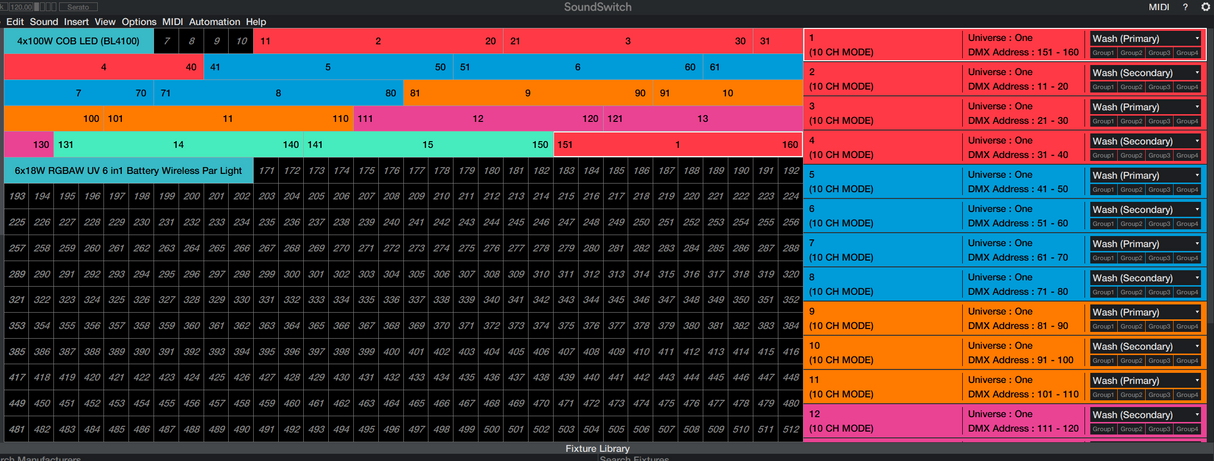Image resolution: width=1214 pixels, height=461 pixels.
Task: Toggle Group2 for fixture 9
Action: pos(1131,326)
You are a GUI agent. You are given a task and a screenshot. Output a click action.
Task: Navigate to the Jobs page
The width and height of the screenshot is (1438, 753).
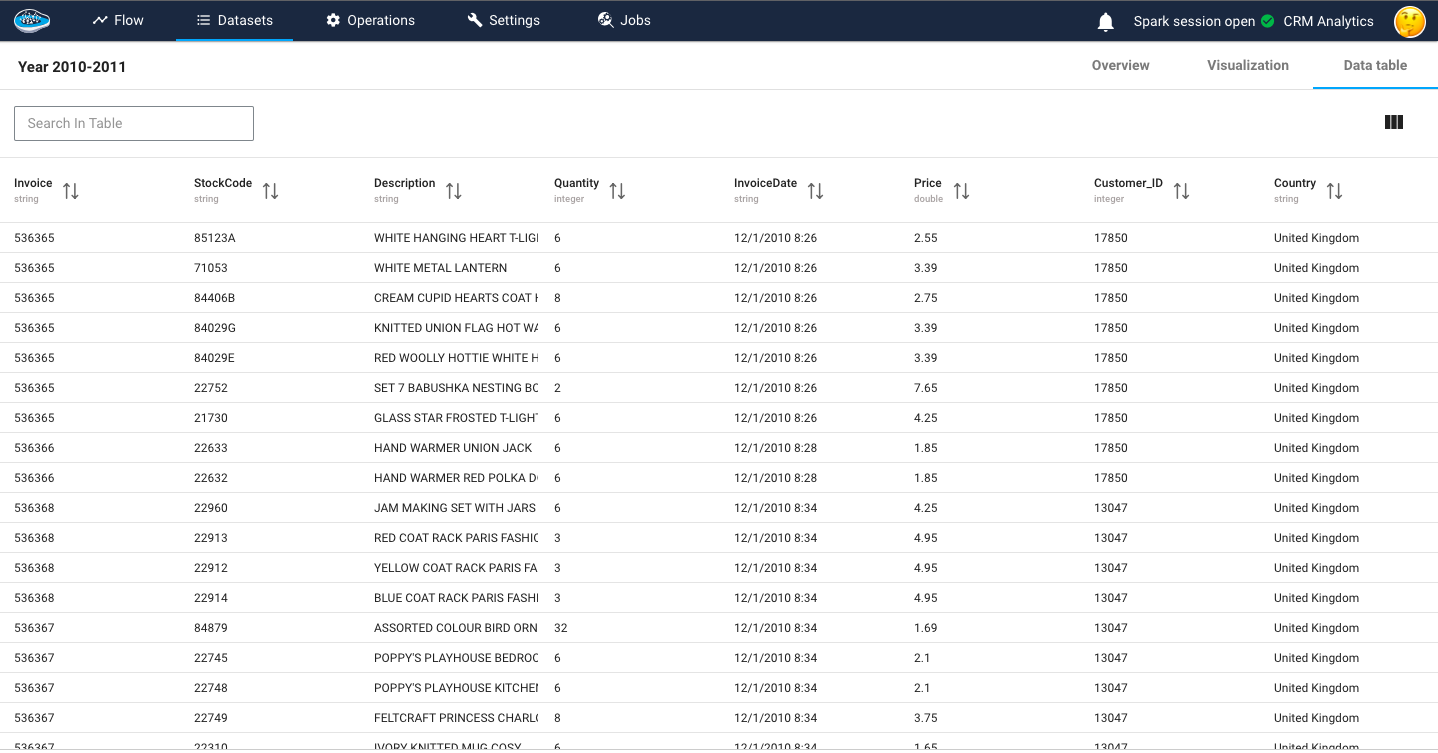(x=624, y=20)
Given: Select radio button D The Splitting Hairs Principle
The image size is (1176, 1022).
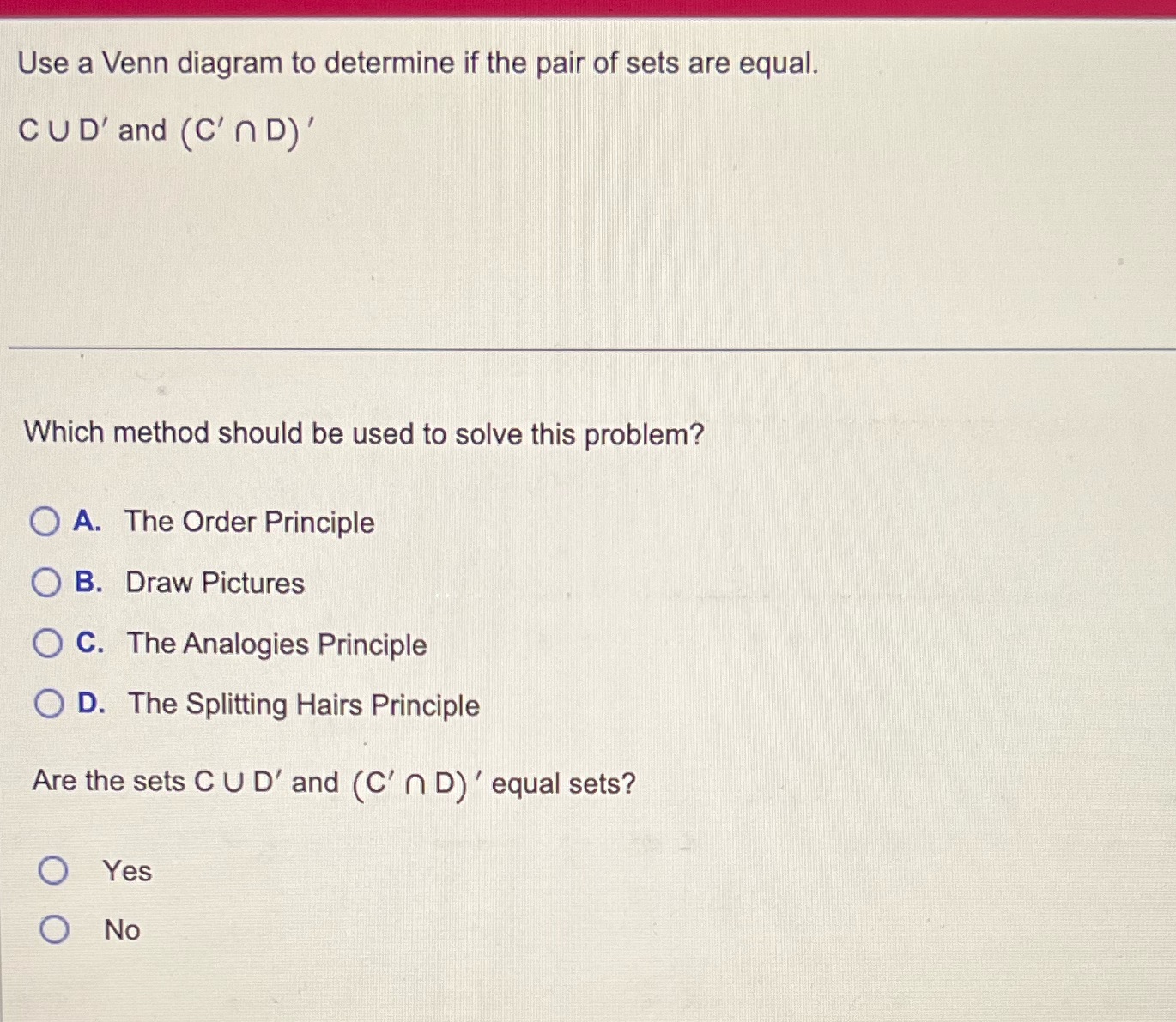Looking at the screenshot, I should pyautogui.click(x=46, y=704).
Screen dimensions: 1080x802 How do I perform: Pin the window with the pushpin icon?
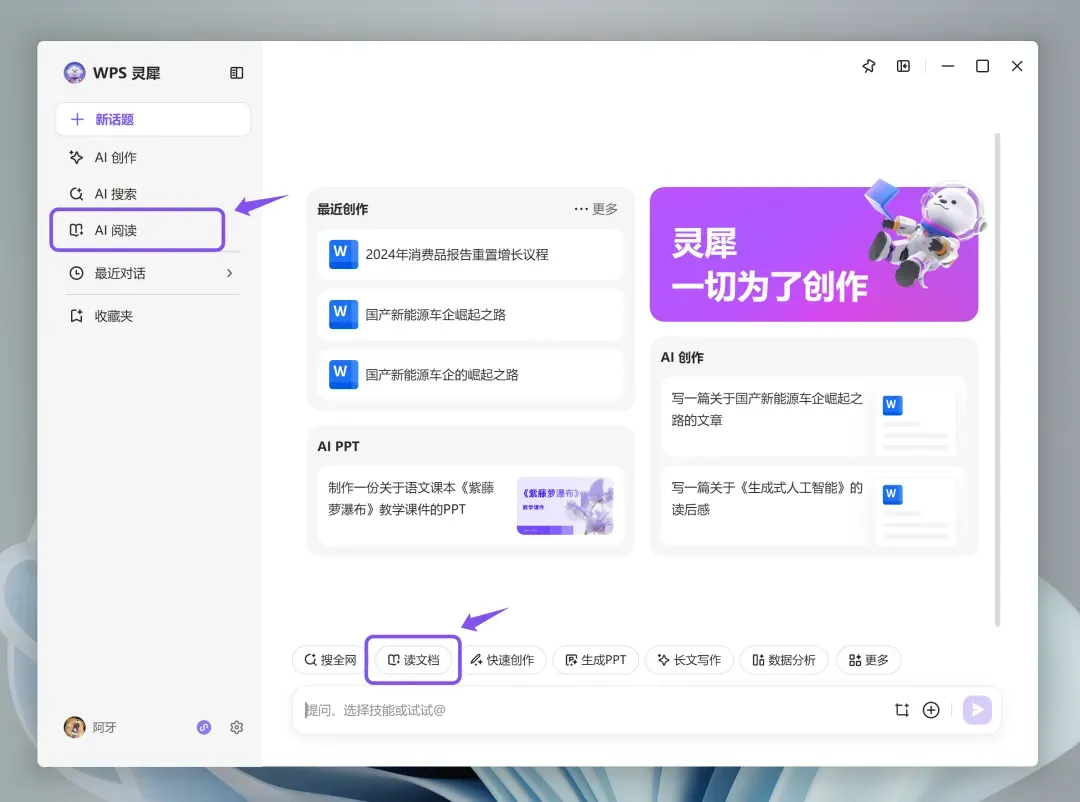869,66
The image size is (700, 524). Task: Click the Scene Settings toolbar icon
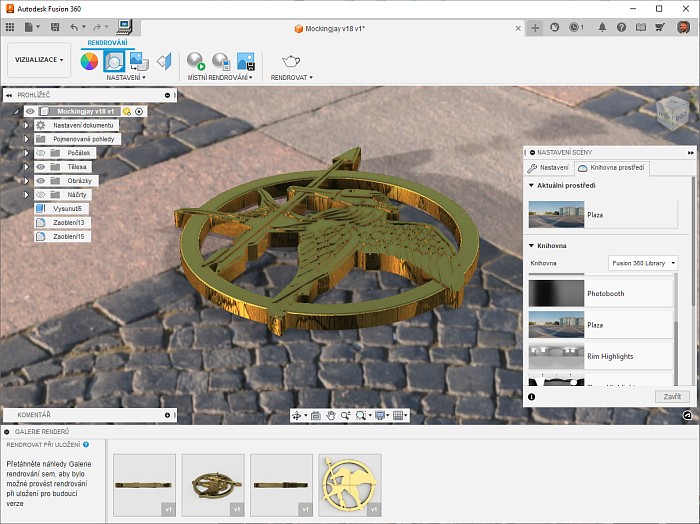pos(114,61)
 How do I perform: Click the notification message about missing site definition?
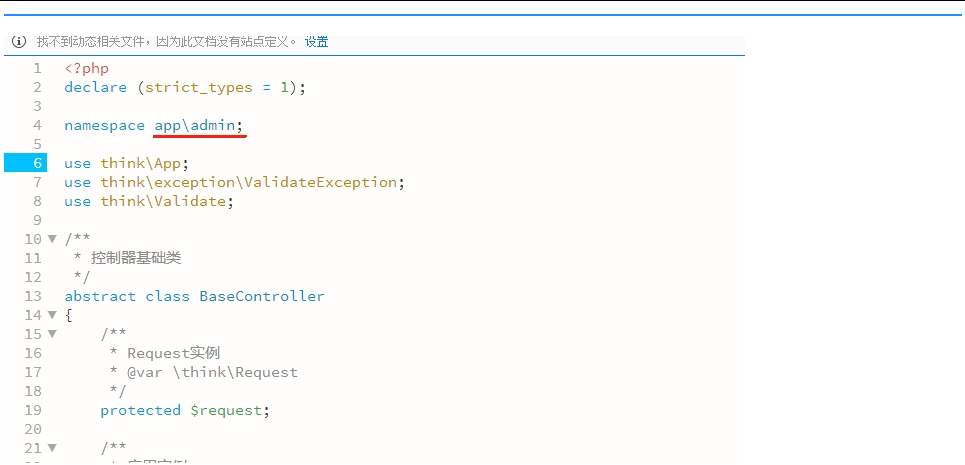166,42
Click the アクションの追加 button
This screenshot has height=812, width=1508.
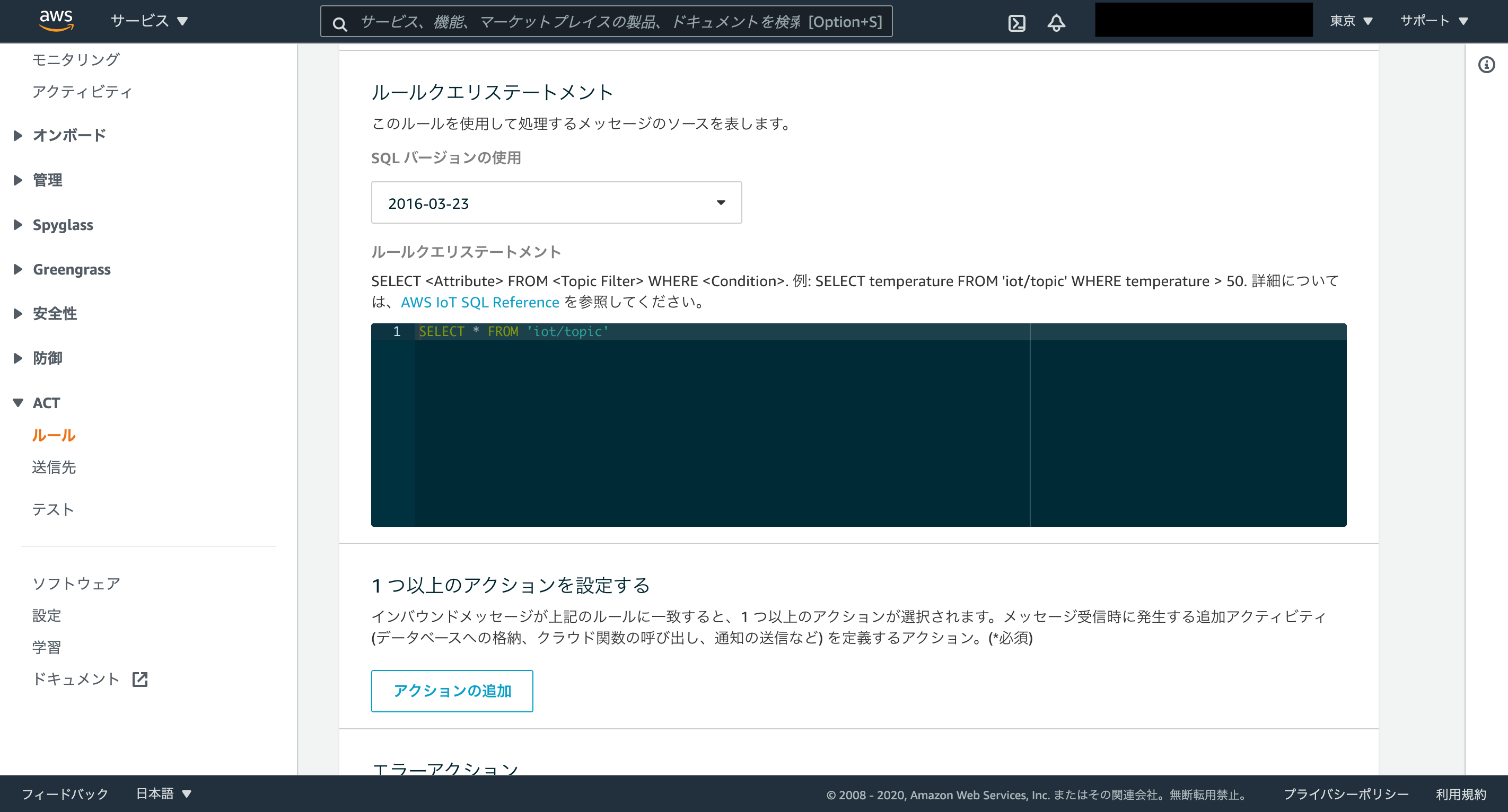click(x=451, y=691)
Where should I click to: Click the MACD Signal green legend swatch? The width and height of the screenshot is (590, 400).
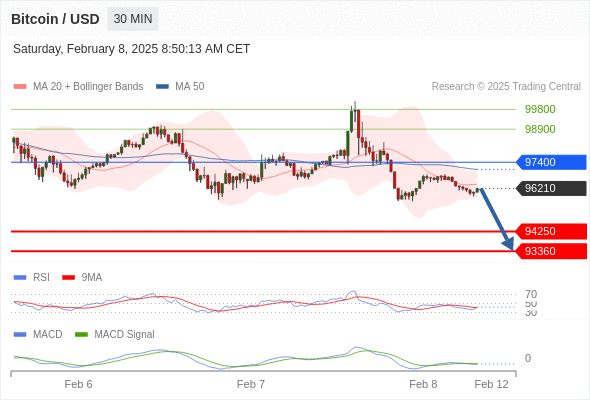81,335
***
**What this task involves**
Transcribe every line above word for word, leaving out the pictures.

**Exercise output**
Image resolution: width=1214 pixels, height=461 pixels.
Task: Toggle Group2 for fixture 9
Action: pos(1131,326)
You are a GUI agent. You are given a task and a screenshot. Output a click action.
Task: Navigate to the Jobs page
The width and height of the screenshot is (1438, 753).
(x=624, y=20)
Given: Select radio button D The Splitting Hairs Principle
The image size is (1176, 1022).
Looking at the screenshot, I should pyautogui.click(x=46, y=704).
Screen dimensions: 1080x802 How do I perform: Pin the window with the pushpin icon?
869,66
The image size is (700, 524). Task: Click the Scene Settings toolbar icon
pos(114,61)
 How do I perform: Click the notification message about missing site definition?
166,42
Click the アクションの追加 button
This screenshot has height=812, width=1508.
click(x=451, y=691)
Where should I click to: Click the MACD Signal green legend swatch? The width and height of the screenshot is (590, 400).
81,335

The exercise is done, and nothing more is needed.